Some users claim that they can fire their targets from somewhere from 600 and 800 yards away with accurate precision. This is a remarkable reach, especially for those who see themselves as long-range hunters.
How we selected the best .30-06 Rifles
We did not pick these weapons purely at random. We picked these six on the basis of certain unique qualities that stuck out to us in any way. We suggest you use the same approach that we did when hunting for your own .30-06 rifle. Some of the things you need to hold your eyes open for here are:
If you are a bargain shopper, you will still be aiming for a price tag that is reasonable. And don’t confuse this with “cheap.” Affordable means The best firearm you can buy in terms of accuracy in your budget. Even if you’ve had to pay a little bit more on the budget scale, it’s a lot safer than opting for a lousy weapon just because the price was low.
The efficiency depends on many sub-factors: how light is the weight of the pull on the trigger? How much fire-power do you get for “oomph?” How far will the rifle shoot? There are certain concerns that need to be answered before getting a clear sense about how well it will do in a shooting scenario in competition and in prime time ( i.e., the actual hunting scenario).

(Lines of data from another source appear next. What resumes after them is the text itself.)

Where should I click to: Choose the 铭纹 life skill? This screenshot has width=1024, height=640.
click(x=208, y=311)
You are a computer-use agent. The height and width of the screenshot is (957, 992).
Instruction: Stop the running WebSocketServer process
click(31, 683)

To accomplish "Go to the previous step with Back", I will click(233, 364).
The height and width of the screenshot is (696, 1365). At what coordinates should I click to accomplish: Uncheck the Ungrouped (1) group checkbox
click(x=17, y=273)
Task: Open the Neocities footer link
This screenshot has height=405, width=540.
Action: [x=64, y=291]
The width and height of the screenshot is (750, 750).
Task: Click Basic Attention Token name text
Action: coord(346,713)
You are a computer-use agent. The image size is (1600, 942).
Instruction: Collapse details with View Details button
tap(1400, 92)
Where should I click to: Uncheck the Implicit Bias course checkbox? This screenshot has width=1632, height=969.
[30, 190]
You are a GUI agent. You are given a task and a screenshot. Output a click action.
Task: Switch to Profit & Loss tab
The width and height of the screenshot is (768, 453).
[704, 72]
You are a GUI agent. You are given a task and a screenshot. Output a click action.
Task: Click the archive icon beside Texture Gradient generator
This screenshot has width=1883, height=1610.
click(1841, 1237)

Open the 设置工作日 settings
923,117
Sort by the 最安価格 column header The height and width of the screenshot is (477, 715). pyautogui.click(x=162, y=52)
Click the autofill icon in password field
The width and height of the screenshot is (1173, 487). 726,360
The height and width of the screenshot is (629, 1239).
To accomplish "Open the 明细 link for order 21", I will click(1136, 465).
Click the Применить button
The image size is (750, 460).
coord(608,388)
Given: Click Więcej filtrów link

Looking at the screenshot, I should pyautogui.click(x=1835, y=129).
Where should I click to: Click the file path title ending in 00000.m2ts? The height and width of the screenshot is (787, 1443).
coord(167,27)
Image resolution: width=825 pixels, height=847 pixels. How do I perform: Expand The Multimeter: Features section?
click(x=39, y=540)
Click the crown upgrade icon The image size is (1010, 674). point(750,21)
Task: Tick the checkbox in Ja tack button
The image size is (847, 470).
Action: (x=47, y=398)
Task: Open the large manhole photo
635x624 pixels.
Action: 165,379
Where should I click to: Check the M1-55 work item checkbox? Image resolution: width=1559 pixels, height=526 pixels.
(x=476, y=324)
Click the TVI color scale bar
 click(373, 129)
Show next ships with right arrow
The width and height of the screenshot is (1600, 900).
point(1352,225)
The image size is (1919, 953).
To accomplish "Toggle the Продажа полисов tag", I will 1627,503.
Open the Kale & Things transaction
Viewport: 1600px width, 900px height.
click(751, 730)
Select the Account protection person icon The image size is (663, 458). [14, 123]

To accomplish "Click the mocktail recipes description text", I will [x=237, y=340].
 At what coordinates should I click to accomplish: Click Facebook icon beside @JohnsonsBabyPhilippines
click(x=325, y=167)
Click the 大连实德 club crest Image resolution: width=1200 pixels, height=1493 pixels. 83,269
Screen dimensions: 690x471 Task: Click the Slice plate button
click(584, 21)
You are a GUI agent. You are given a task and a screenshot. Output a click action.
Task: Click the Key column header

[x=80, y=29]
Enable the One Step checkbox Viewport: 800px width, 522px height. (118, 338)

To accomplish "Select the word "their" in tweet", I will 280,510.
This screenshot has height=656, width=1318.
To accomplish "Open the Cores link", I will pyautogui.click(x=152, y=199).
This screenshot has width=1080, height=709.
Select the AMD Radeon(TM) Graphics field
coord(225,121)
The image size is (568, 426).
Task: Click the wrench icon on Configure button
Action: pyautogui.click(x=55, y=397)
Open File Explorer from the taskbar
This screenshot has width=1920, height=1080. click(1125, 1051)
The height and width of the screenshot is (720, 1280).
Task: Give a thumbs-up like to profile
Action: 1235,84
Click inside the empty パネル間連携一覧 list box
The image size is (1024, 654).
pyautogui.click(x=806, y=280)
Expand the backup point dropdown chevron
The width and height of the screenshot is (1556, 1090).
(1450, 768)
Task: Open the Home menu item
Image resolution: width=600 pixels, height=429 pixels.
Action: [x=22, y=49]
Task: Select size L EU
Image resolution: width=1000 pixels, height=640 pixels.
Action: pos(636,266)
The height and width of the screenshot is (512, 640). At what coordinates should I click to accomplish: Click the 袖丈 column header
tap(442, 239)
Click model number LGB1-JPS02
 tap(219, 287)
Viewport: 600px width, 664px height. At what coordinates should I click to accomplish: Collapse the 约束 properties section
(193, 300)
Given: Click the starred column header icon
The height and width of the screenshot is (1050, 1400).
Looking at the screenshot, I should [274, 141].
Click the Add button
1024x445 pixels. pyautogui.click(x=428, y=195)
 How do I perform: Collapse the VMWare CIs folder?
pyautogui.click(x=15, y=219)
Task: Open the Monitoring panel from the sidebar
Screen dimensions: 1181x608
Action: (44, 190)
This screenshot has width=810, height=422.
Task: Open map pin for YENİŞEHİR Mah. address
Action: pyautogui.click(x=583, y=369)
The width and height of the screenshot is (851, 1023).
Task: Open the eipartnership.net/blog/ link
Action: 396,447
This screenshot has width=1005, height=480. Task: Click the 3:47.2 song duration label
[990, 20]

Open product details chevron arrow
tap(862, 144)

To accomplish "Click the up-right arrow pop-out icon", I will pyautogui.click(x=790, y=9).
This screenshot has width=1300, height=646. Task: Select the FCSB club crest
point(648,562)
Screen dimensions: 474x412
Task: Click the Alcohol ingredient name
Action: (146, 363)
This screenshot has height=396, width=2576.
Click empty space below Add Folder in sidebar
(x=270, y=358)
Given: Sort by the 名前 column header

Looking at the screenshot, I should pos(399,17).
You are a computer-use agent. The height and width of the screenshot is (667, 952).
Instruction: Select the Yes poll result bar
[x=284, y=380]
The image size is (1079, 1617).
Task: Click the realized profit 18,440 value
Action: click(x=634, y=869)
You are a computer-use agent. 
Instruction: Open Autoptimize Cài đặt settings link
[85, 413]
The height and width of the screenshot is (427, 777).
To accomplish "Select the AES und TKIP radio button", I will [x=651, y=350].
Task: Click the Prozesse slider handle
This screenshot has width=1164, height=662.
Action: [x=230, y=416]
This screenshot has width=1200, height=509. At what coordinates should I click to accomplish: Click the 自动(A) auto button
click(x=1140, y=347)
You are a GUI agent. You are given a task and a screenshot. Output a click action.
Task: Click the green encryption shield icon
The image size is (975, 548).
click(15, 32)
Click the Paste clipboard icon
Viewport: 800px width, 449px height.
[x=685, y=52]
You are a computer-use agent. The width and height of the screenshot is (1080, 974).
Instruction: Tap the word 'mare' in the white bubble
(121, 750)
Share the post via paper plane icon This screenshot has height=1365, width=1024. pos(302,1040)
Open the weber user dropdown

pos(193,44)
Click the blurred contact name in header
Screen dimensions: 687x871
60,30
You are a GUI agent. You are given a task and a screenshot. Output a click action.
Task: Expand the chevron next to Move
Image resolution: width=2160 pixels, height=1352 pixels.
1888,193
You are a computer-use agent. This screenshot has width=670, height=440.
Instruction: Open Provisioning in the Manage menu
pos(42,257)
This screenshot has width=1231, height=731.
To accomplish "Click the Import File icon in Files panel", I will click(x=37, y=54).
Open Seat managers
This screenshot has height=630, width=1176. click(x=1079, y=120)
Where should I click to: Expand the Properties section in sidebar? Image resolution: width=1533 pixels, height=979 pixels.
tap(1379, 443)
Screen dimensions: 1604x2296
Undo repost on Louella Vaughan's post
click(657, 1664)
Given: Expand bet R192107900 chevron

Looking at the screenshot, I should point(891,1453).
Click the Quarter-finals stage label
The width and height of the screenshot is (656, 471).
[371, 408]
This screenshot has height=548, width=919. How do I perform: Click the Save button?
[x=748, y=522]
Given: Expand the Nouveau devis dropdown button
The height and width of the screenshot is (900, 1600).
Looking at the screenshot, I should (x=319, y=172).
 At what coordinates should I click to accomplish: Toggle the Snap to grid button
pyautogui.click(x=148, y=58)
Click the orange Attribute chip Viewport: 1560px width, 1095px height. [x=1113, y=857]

We are searching for weapons which will last a long time for you. We are talking about years , or even decades. And make a weapon crafted from materials of good quality. For eg, although it has a synthetic stock made of polymer, most rifles would have barrels constructed from stress-tested steel.
Best .30-06 Rifles: Review
The following is a selection of the six best .30-06 firearms currently available on the market. Although the list can shift between now and next year, this will offer you an opportunity to see what’s popular among enthusiasts and hunters of the .30-06 caliber.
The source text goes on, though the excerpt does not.